Before I go further I need to provide a little history. In August of 1999, at age 44, I had my employer-mandated annual physical and my PSA came back in the mid-teens. I don't have any specific numbers in my current medical history files but my big picture memory is intact. I was told to take these results to my primary physician, who saw me the next day. We repeated the PSA right away, with a PSA free component, and I only recall the primary telling me that the regular PSA dropped in half. From there I had some sort of ultrasound exam that came back inconclusive. Referral to urologist resulted in biopsy #1, which came back inconclusive. We repeated the biopsy (#2) and it came back clean. My PSA was now less than 1.0. For the next five years I had a PSA test every four months. All were less than 1.0. All DRE's were negative. After five years, at my last visit with the urologist, he told me that during my second biopsy (done using fluoroscopy) there was a tiny dot on the screen that he was able to excise and he could only speculate might have been a source of my problem. Anecdotally, I was riding mountain bikes for cardio exercise when this all started and remember being numb after long rides. I stopped this immediately with the elevated PSA scare. I can only take a wild guess that I may have had some prostatitis that resolved itself when I stopped riding.

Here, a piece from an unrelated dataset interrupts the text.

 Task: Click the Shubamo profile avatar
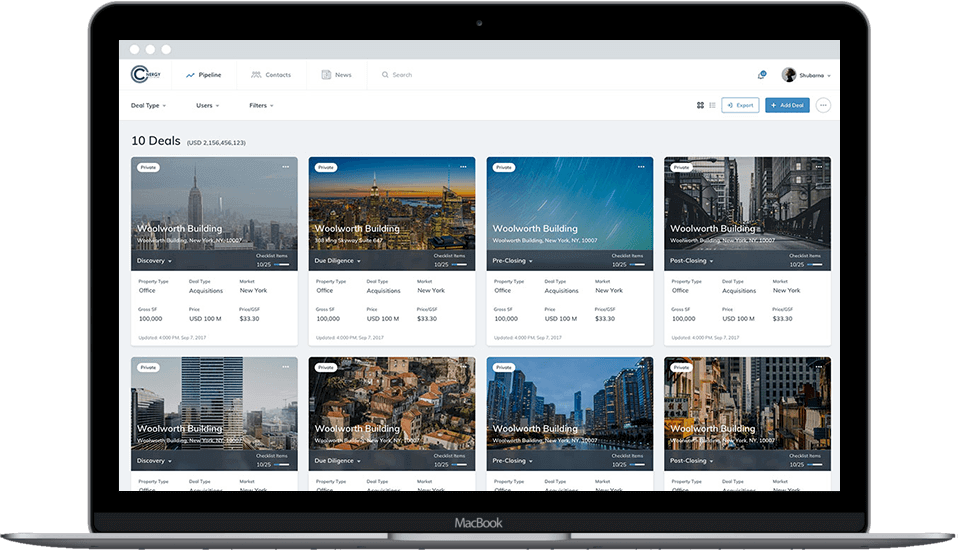[x=788, y=75]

Fast forward to this past Thursday, 4/25/19. The referral to a local urologist here is Asheville, NC resulted in an MRI. The technique is listed as "unenhanced and enhanced high resolution multiplanar, multi sequence MRI of pelvis. The machine was a GE with a 3T magnet. (I was able to remember to ask about this from readings on this site.)
Short version of Findings: Prostate volume 34 ml. Diffuse prostatitis on peripheral zone. Lesion 1: volume 0.42ml within the left peripheral zone at the mid gland and apex. PIRADS 4.
They went on to state that: "(targeting biopsy particularly to the superior most two slices of the ROI in Dynaclad is advised.)
Central gland (transition and central zones): No index lesions identified.
Prostatic Capsule: No significant abnormality.
Urinary Bladder/distal ureters: Trabeculated.
All other notations were either none or no significant abnormality.
So while I was hoping for active surveillance at worst, the PIRADS score tells me they will probably want to go to a MRI fusion biopsy. I looked up the credentials of the Radiologist online. Nothing real specific noted except for a "specialty" in abdominal imaging. I'm in western NC, and I've not found a specialist or facility with a PC focus yet. I believe there is a MRI specialist in Chattanooga, TN that I could consider for a second opinion on the MRI imaging.
Well, that's all I got for now. Any thoughts are greatly appreciated.
I am a little late on this but in case others in the future find this thread, you want to go to Duke in Durham for optimal care..
One of the 5 top PC centers in teh country.
I am in NYC and set to retire. I'll be retiring within a few miles of this medical center so I have NYC grade doctors available.